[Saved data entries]
============
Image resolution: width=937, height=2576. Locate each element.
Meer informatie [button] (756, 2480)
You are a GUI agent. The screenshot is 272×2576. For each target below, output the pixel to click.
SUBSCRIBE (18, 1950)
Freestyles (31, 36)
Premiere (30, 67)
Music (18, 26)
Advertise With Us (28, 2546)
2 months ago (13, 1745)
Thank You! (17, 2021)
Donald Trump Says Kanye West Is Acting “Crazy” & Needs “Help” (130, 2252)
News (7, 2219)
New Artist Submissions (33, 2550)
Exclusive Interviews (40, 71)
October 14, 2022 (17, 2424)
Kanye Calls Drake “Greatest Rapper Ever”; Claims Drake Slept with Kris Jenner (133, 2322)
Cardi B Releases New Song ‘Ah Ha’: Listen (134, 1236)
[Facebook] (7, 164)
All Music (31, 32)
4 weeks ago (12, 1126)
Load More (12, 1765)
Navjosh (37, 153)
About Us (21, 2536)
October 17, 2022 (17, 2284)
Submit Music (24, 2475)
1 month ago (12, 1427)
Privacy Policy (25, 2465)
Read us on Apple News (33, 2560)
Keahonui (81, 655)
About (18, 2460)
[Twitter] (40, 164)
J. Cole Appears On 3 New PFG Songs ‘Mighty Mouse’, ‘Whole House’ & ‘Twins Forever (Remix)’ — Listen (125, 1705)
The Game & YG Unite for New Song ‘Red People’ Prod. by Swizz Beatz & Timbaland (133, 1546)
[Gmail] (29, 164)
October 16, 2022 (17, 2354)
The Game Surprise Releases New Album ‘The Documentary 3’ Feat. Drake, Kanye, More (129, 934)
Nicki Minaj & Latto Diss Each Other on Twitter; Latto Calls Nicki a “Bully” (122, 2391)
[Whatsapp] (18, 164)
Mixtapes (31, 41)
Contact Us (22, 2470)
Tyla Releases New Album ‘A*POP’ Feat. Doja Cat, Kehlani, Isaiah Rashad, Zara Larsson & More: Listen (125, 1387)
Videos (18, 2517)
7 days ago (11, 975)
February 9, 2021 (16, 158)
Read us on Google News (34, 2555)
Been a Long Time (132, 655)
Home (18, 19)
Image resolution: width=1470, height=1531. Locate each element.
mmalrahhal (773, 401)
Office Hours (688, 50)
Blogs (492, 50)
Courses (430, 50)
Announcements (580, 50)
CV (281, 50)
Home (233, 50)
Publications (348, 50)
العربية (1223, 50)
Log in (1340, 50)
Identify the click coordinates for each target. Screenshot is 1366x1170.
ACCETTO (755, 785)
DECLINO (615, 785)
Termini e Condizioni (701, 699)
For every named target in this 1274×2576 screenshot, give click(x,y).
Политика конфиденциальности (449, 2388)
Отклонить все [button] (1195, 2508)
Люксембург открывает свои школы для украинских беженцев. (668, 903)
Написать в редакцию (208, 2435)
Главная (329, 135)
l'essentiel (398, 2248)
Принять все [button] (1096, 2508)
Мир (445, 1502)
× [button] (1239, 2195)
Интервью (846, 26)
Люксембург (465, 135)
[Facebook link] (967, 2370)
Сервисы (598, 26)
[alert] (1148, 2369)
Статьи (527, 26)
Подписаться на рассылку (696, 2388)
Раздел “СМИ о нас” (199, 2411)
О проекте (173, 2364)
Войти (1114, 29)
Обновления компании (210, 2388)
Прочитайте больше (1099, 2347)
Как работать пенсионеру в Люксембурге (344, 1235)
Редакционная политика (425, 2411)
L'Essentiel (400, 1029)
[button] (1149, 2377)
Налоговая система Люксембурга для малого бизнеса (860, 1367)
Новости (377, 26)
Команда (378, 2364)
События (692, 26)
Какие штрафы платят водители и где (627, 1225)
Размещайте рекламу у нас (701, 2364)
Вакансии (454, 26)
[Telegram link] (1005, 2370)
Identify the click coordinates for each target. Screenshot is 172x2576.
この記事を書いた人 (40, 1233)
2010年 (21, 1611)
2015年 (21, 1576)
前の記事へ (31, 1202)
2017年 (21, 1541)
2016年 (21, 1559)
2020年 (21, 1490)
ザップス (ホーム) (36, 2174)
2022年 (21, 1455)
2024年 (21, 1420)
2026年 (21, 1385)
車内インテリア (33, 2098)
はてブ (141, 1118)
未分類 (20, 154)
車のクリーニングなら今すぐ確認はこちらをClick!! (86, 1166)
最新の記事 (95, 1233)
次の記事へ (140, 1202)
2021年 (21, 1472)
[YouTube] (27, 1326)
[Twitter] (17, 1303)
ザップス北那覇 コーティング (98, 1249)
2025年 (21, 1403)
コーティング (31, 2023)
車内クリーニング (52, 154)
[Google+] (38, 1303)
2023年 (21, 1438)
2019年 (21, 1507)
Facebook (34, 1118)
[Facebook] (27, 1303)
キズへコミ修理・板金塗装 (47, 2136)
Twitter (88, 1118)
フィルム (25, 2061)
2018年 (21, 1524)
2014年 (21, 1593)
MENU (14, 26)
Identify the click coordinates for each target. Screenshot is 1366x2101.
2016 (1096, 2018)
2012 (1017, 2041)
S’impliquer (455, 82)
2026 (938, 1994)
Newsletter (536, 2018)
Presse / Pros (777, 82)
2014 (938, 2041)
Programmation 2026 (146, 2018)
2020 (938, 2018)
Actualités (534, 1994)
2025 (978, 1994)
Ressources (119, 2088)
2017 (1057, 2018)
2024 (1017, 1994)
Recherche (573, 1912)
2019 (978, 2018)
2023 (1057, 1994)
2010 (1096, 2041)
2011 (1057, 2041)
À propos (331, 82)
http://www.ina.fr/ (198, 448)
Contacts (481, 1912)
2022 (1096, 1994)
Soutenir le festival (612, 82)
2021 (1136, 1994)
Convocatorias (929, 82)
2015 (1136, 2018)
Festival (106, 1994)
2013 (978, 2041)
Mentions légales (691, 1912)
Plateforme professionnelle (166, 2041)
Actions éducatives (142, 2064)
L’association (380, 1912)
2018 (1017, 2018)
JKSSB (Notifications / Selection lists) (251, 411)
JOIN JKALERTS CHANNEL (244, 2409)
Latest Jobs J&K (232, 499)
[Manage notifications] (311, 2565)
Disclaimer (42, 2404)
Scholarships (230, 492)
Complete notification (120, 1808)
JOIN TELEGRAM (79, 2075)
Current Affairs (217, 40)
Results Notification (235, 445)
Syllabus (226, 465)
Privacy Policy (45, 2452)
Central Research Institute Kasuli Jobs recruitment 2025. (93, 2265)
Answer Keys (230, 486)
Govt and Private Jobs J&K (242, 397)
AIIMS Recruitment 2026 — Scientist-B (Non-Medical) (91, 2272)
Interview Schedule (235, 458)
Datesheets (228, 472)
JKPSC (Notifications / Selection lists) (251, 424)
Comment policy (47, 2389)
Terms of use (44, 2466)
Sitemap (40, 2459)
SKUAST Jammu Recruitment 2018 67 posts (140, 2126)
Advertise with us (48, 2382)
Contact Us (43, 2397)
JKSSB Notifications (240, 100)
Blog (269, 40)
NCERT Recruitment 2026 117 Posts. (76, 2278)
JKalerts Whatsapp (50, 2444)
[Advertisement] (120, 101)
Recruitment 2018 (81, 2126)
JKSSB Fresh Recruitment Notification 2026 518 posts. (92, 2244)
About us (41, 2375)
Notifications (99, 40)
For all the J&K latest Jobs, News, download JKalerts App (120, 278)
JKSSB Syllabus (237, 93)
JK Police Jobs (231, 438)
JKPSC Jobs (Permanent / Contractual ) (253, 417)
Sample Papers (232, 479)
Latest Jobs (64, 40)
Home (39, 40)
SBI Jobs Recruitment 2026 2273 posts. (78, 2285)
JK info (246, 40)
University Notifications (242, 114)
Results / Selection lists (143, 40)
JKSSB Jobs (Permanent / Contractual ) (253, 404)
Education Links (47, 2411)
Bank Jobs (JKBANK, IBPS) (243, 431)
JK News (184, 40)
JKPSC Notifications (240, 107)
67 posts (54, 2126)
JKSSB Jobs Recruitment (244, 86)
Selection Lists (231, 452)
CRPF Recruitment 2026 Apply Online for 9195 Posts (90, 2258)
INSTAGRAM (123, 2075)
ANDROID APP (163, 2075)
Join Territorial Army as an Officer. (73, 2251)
============
### What is expected:
Above are the records. Copy the lines beginning at the one that has "Terms of use (44, 2466)" and ending with the one that has "NCERT Recruitment 2026 117 Posts. (76, 2278)", unchanged.

### Finished exercise:
Terms of use (44, 2466)
Sitemap (40, 2459)
SKUAST Jammu Recruitment 2018 67 posts (140, 2126)
Advertise with us (48, 2382)
Contact Us (43, 2397)
JKSSB Notifications (240, 100)
Blog (269, 40)
NCERT Recruitment 2026 117 Posts. (76, 2278)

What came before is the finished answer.